Proteas not keen on spinning wheels

Despite spin friendly conditions in the Caribbean, Kagiso Rabada will be at the tip of the spear in the Proteas attack. | BackpagePix

Despite spin friendly conditions in the Caribbean, Kagiso Rabada will be at the tip of the spear in the Proteas attack. | BackpagePix

Published Jul 10, 2024


Zaahier Adams

Graeme Swann once said ahead of a tour to India that “if we turn up expecting the spinner to win us the series then we’re screwed”.

The former England off-spinner always had a unique way with words, but he was certainly never far away from speaking the ugly truth. And while Swann was referencing a tour of the subcontinent, the same logic can be applied to the West Indies.

The modern-day pitches in the Caribbean may have been transformed into featherbeds that require the slow bowlers to hold up an end for significant periods of the game, but it remains the fast men that shoulder the heavy lifting of taking the majority of the wickets.

Since the Proteas’ first visit to the islands for a full Test series in 2001, it has been the pacemen on either side that have been the chief wicket-takers.

Courtney Walsh (25) held sway for the home side in that first series, while Shaun Pollock and Jacques Kallis (20 each) responded for the tourists.

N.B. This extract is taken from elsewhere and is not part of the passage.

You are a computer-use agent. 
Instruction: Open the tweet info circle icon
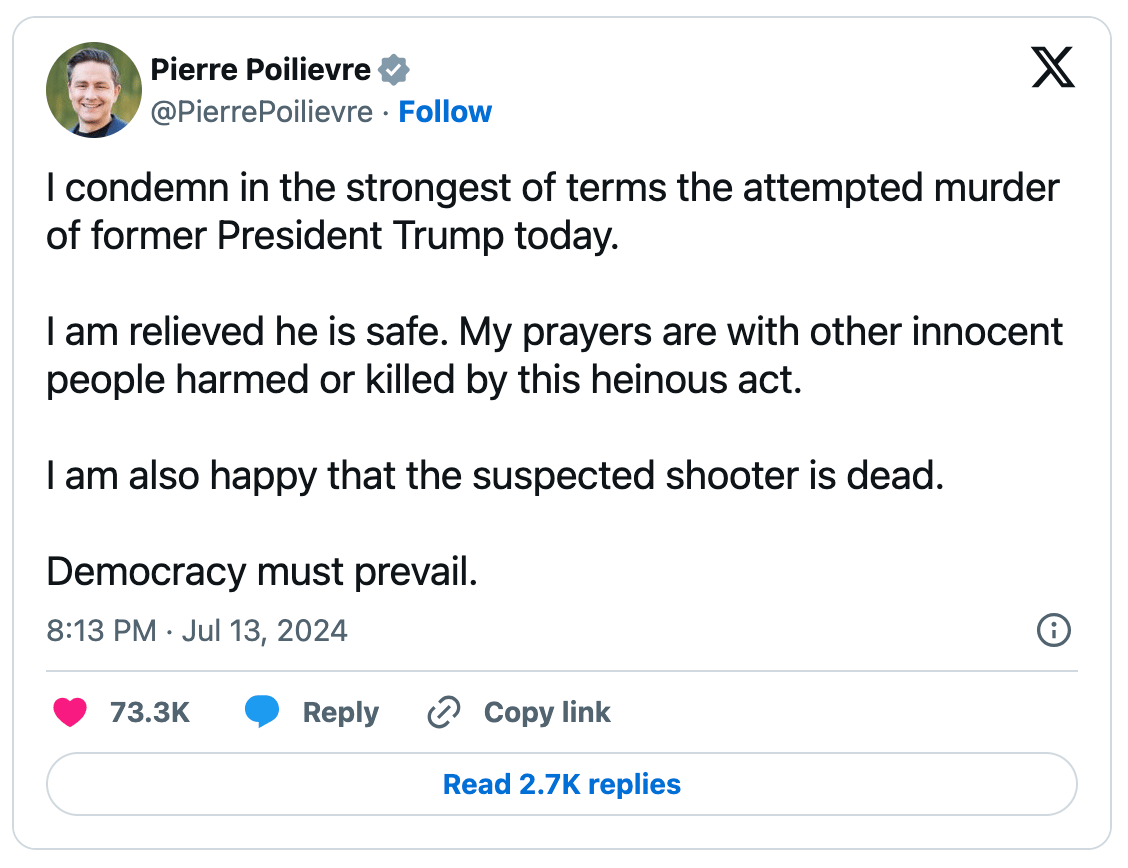(1054, 631)
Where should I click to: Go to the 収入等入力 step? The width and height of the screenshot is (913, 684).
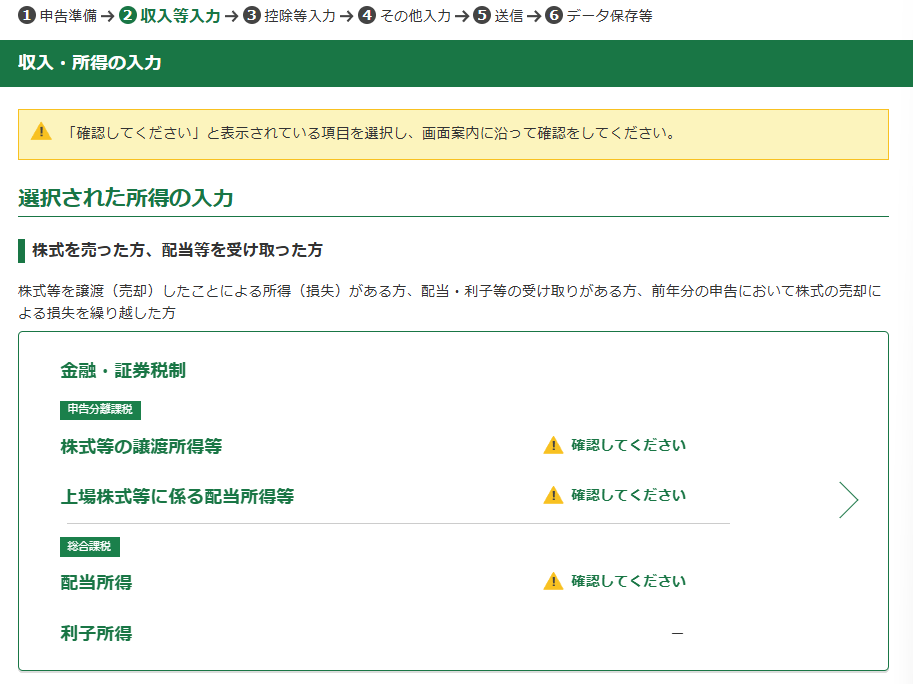coord(180,16)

The trend continued four years later with Andre Nel and Makhaya Ntini (17 each) leading the way for the visitors, while Daren Powell (9) tried valiantly for the Windies.

It was only in the 2010 series when West Indies' lanky left-arm spinner Sulieman Benn turned the tables with 15 wickets, although he was evenly matched by Proteas' spearhead Dale Steyn.

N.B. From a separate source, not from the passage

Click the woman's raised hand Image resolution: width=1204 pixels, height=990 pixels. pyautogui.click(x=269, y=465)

Normal service resumed on the last tour in 2021 with Kagiso Rabada (11) and Kemar Roach (9) taking charge in a truncated two-match series restricted to the single Covid-19 bubble-protected Daren Sammy Stadium in St Lucia.

The Proteas are due in the Caribbean next month for another two-match series with Shukri Conrad’s red-ball team heading to Guyana and Trinidad and Tobago. The Proteas have never played a Test in Guyana with the Providence Stadium only hosting two previous Tests back in 2008 and 2011 respectively.

Spin was certainly a dominant factor in the last match there, with Cricinfo describing the surface as “atoning for modern cricket's batting sins” due to its “uneven bounce and excessive turn”.

Pakistan off-spinner Saeed Ajmal claimed match-figures of 11/111, while Windies leg-spinner Devendra Bishoo also bagged 4/42 in the first innings. However, Bishoo went wicket-less in the second innings with Windies seam duo of Ravi Rampaul (4/68) and Daren Sammy (5/29) bowling their side to a famous victory.

The Proteas' 16-man squad announced on Monday covers all bases with the dual spin option of Keshav Maharaj (left-arm orthodox) and Dane Piedt (right-arm off spin) included alongside five seamers and all-rounder Wiaan Mulder.

Test coach Conrad is fully aware of the Providence Stadium’s legacy, but is not expecting Guyana to serve up a Bunsen burner.

“Historically, Guyana does spin, but I don't think you are ever going into a Test match with three spinners,” Conrad said.

“We have two (spinners) in Kesh and Piedtie. If the second spinner is required, then Piedtie will come into the equation.

“But I would be surprised if they prepare spinning tracks if you consider the array of fast bowlers they have at their disposal. Someone made the point about how good they are in their own conditions and they have a quartet of really good young fast bowlers at the moment.”

The Windies are currently facing off against England, with the first Test starting at Lord’s today, where they are likely to field an impressive seam attack consisting of vice-captain Alzarri Joseph, new pace sensation Shamar Joseph, Jayden Seales and all-rounder Jason Holder.

The experienced Roach is currently sidelined through injury and has been replaced by the promising Jeremiah Louis. Roach, 36, is though expected to be fit to the home series against the Proteas.